• [THE DATA]
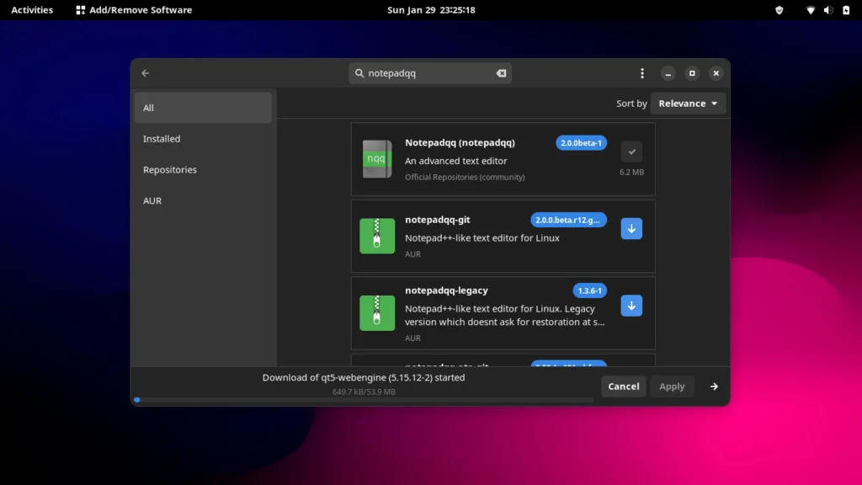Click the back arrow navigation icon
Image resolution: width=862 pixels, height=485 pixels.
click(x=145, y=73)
* * *
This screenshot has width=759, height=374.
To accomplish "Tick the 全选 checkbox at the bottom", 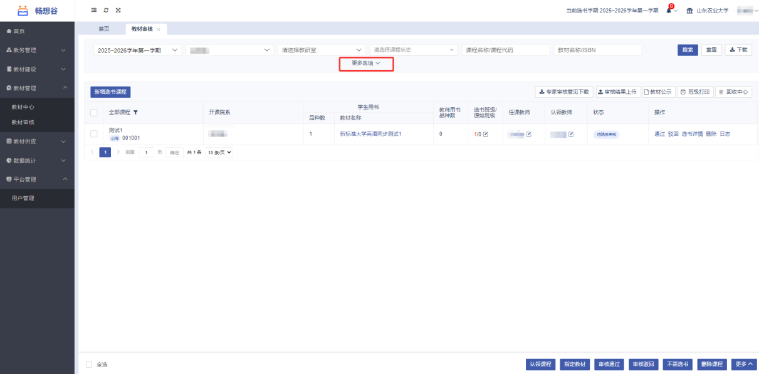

• [WHAT IS NEEDED] Copy exactly the lines of the listing above between the one holding "This screenshot has width=759, height=374." and the one holding "the 全选 checkbox", inclusive; omit all pictures.

• [WRITTEN SOLUTION]
This screenshot has width=759, height=374.
To accomplish "Tick the 全选 checkbox at the bottom", 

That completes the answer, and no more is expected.